Entries provided
-- Opening Marker --

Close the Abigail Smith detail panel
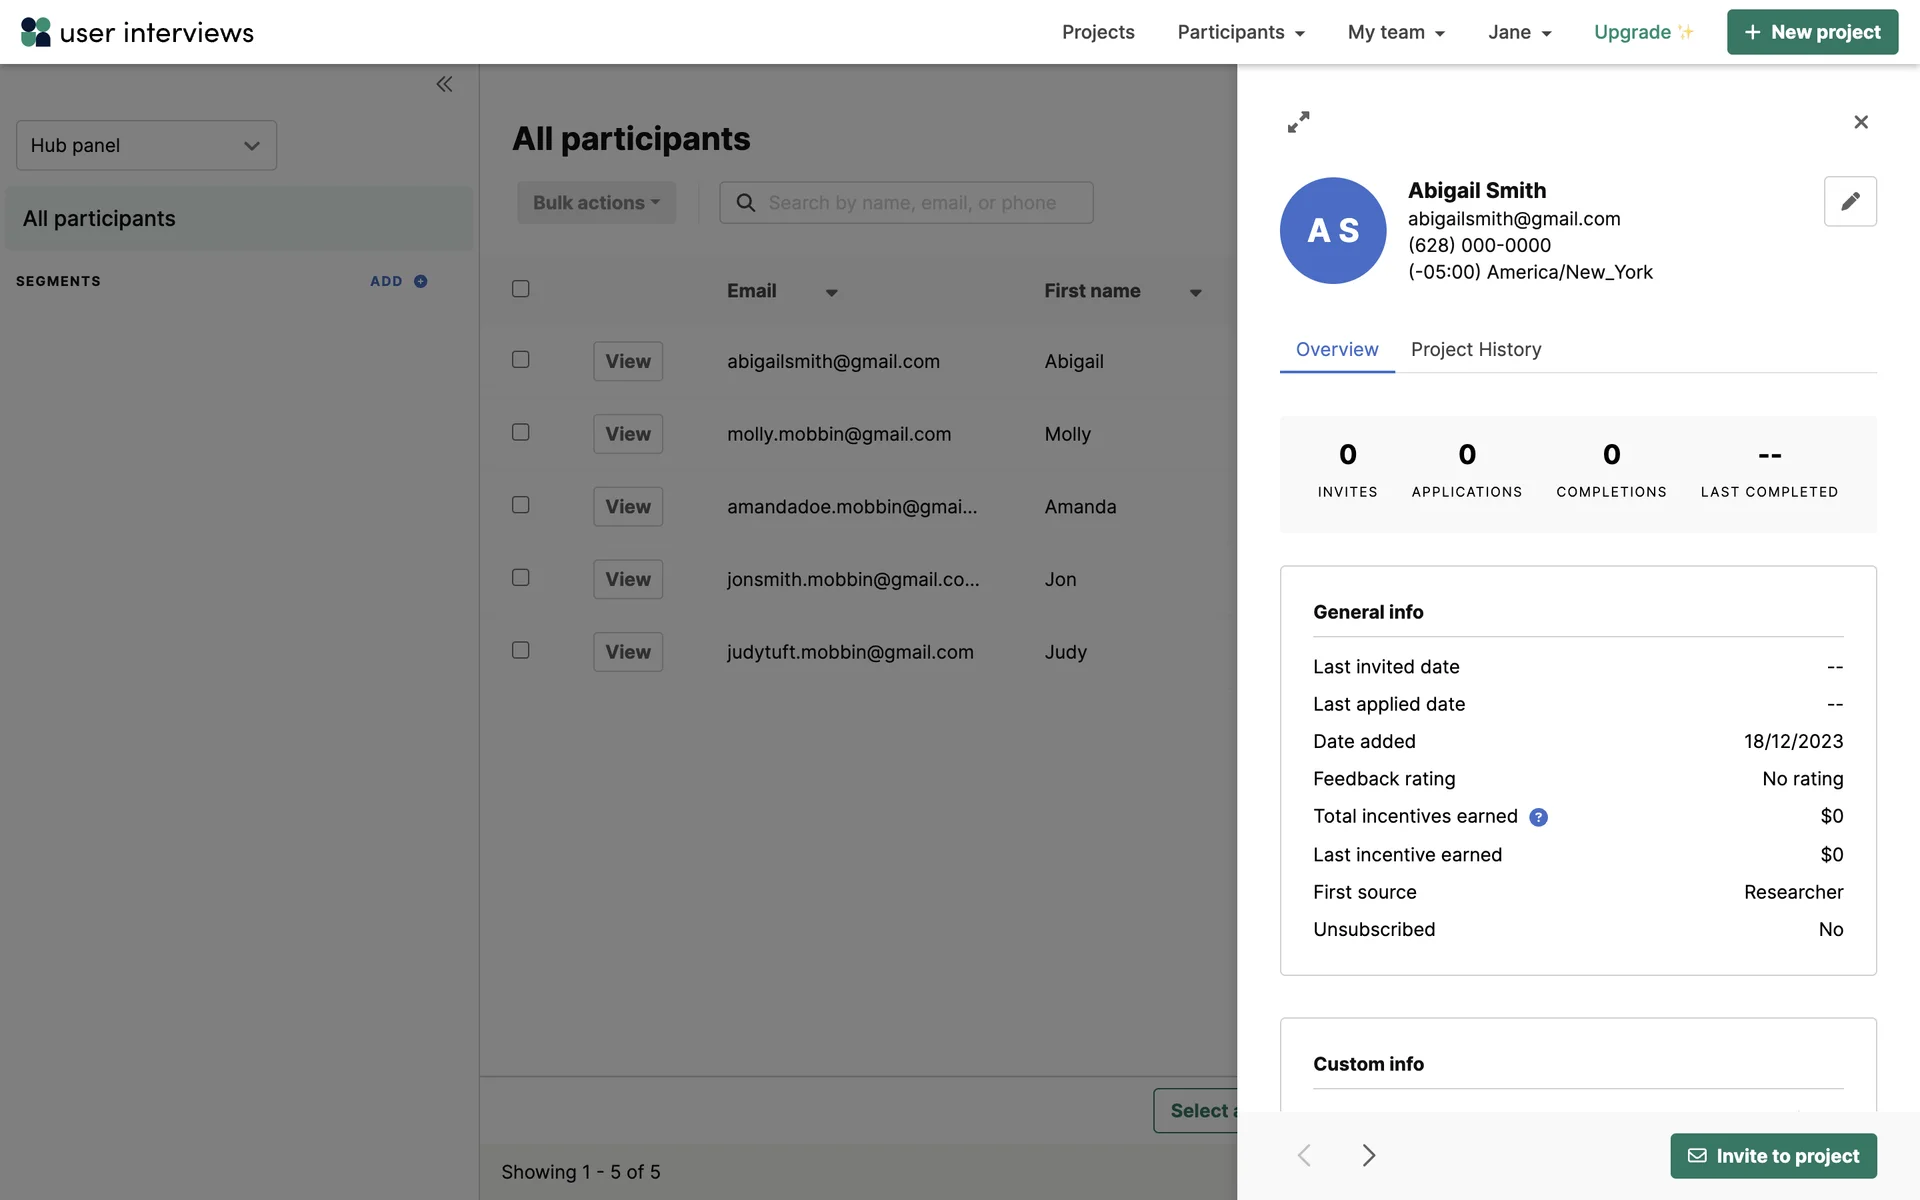 tap(1860, 122)
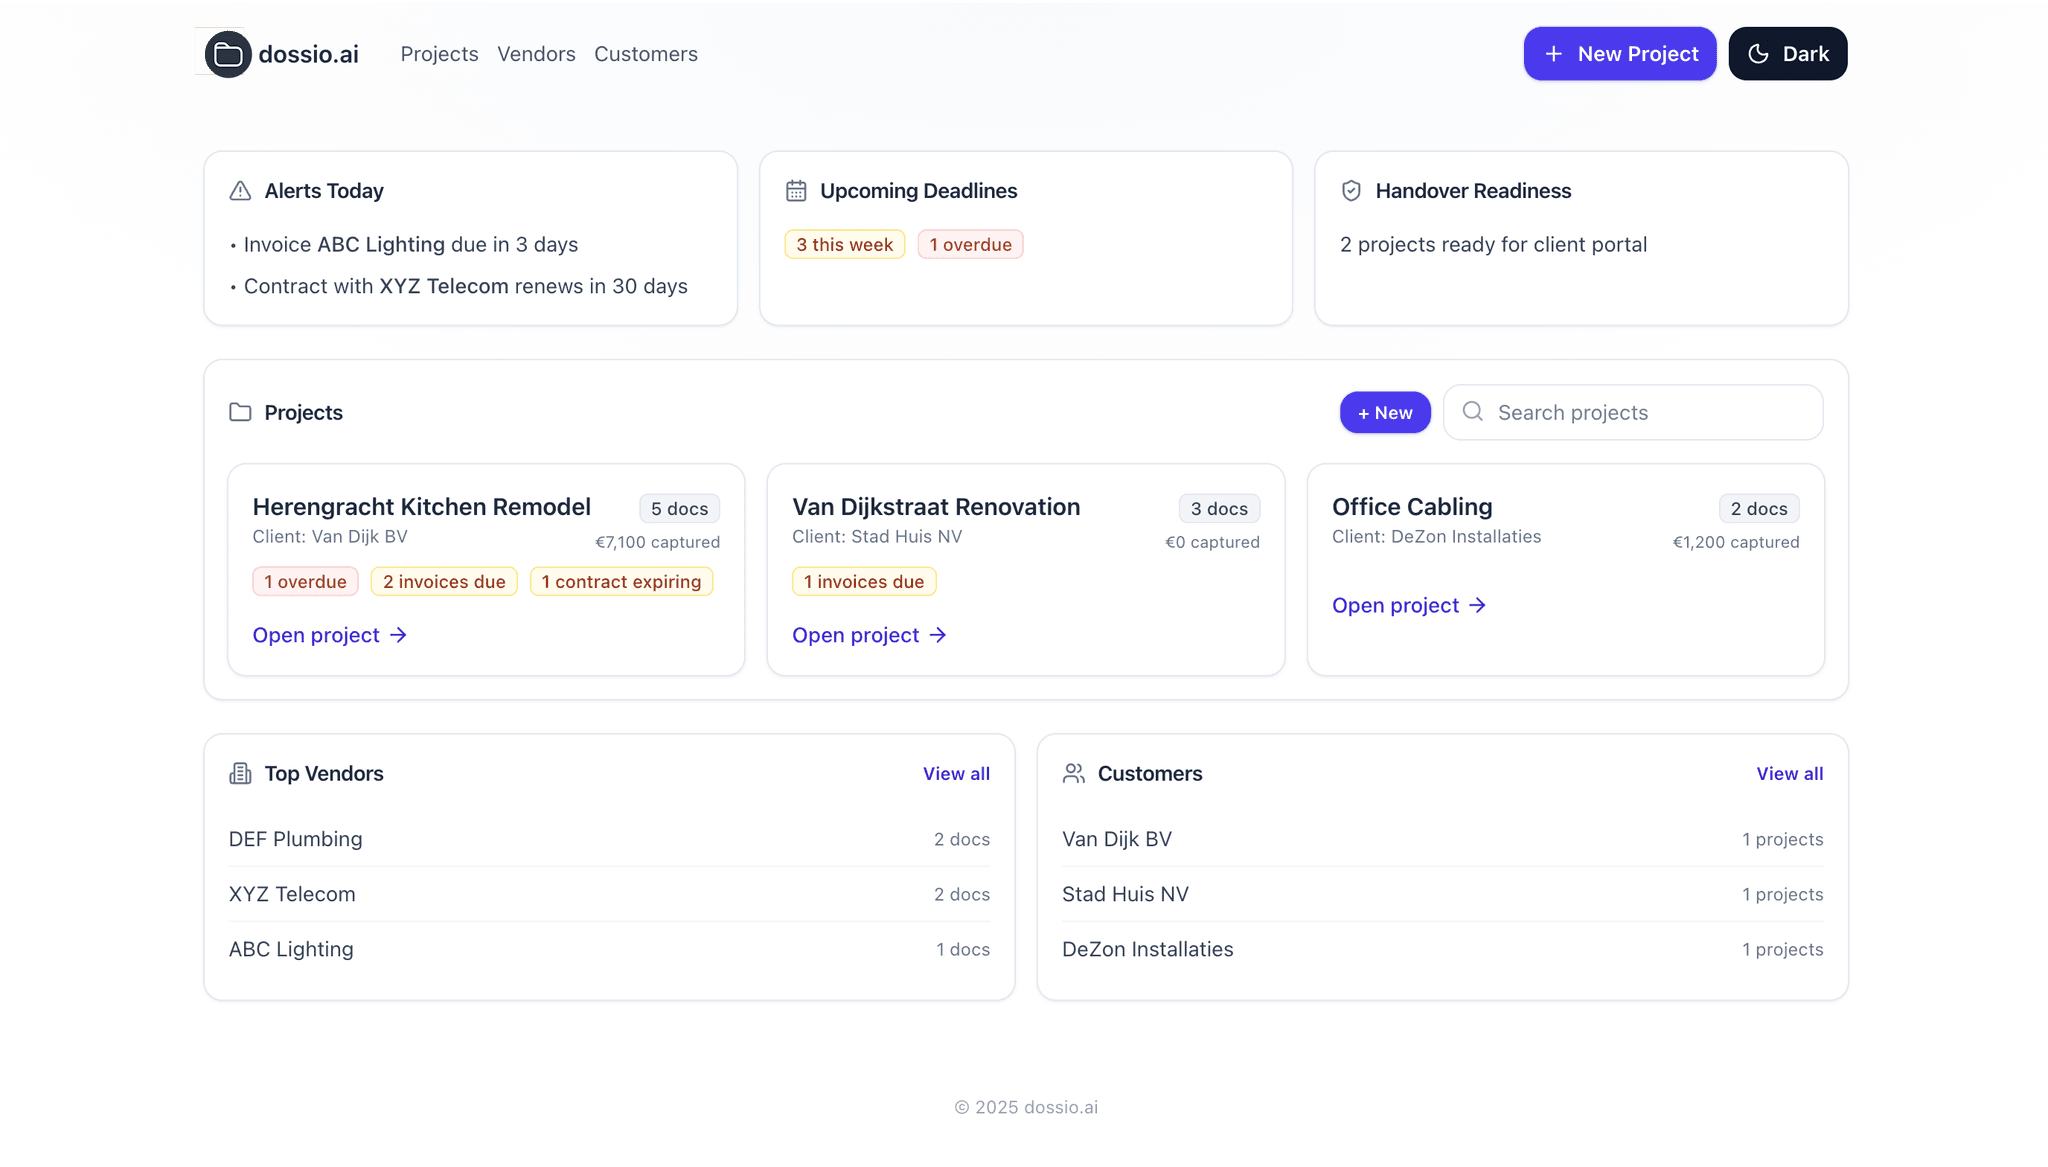Go to Vendors in top navigation
Image resolution: width=2048 pixels, height=1167 pixels.
click(x=536, y=54)
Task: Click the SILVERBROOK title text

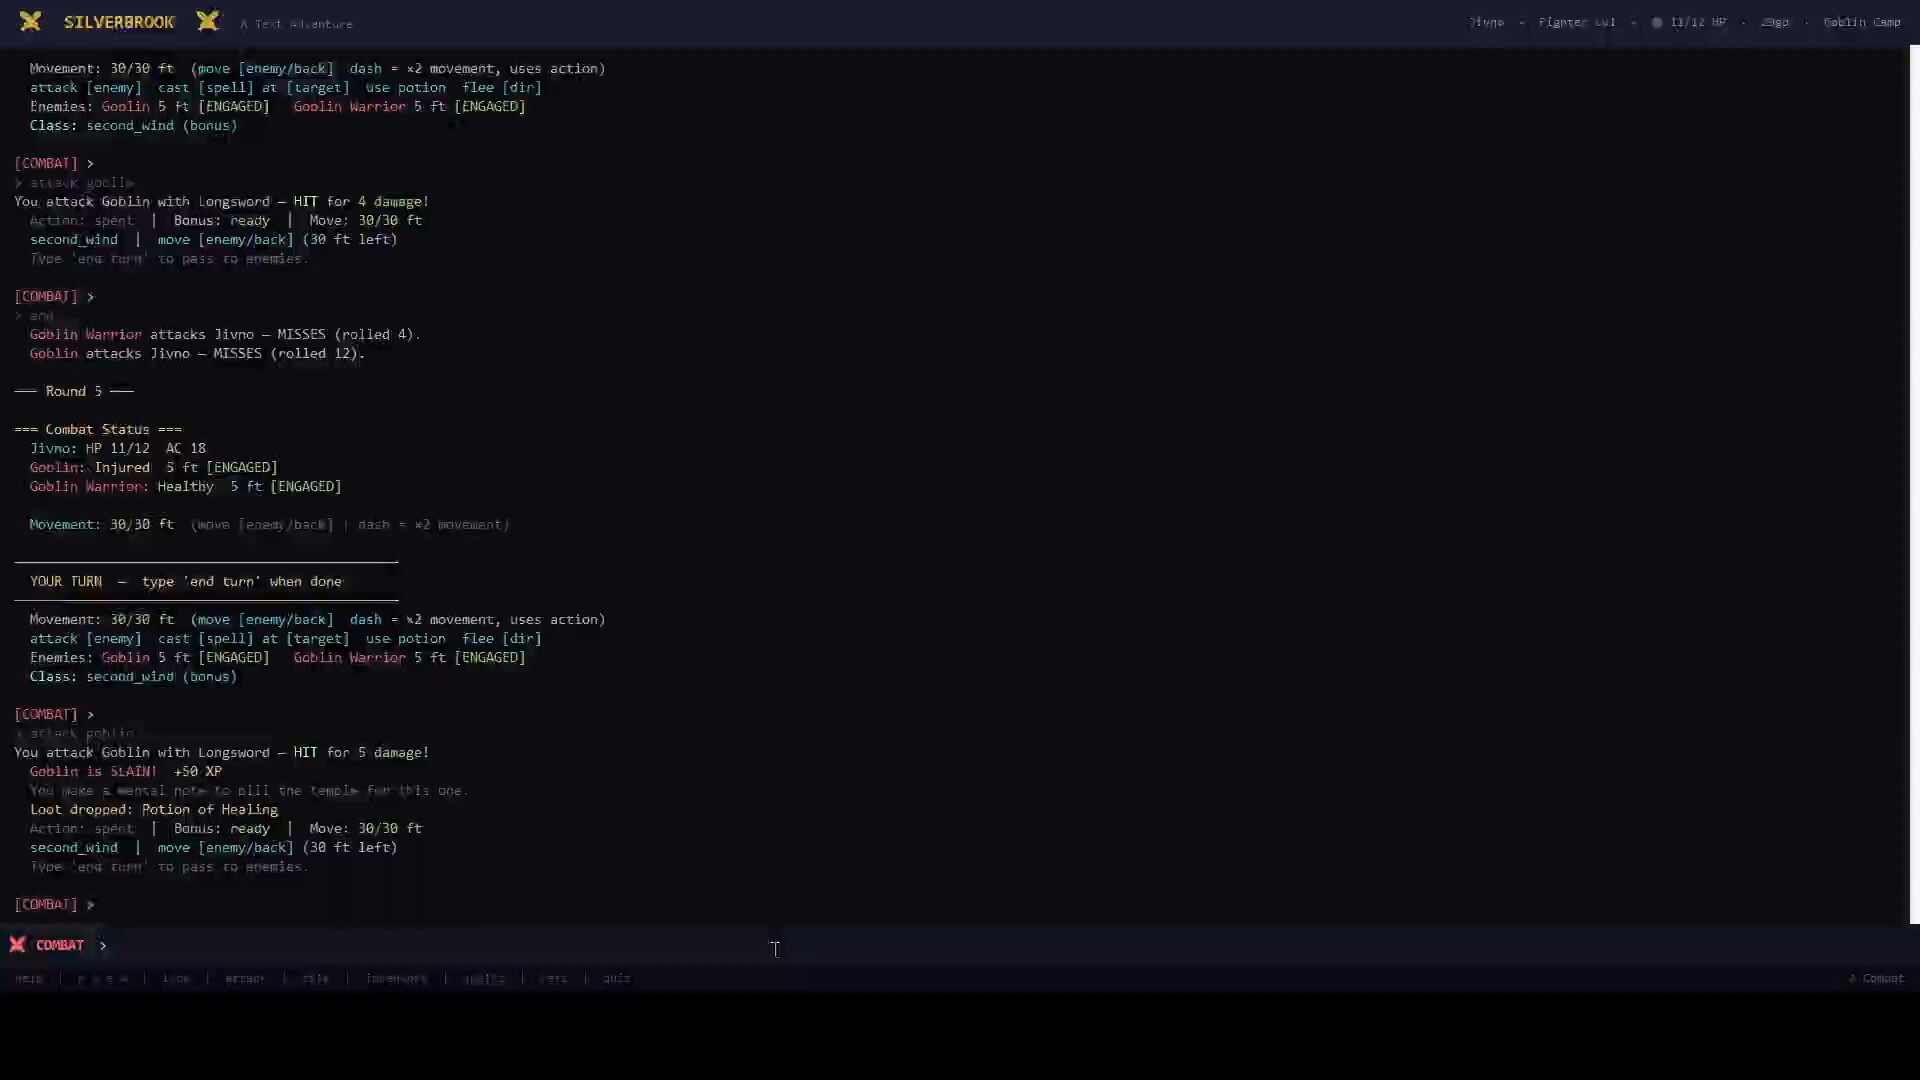Action: (119, 22)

-- Closing Marker --

Task instructions
The reply should repeat the listing above exactly and contain no pictures.

Written solution
Close the Abigail Smith detail panel
 tap(1860, 122)
Go to Vendors in top navigation
Image resolution: width=2048 pixels, height=1167 pixels.
click(x=536, y=54)
Task: Click the SILVERBROOK title text

Action: (119, 22)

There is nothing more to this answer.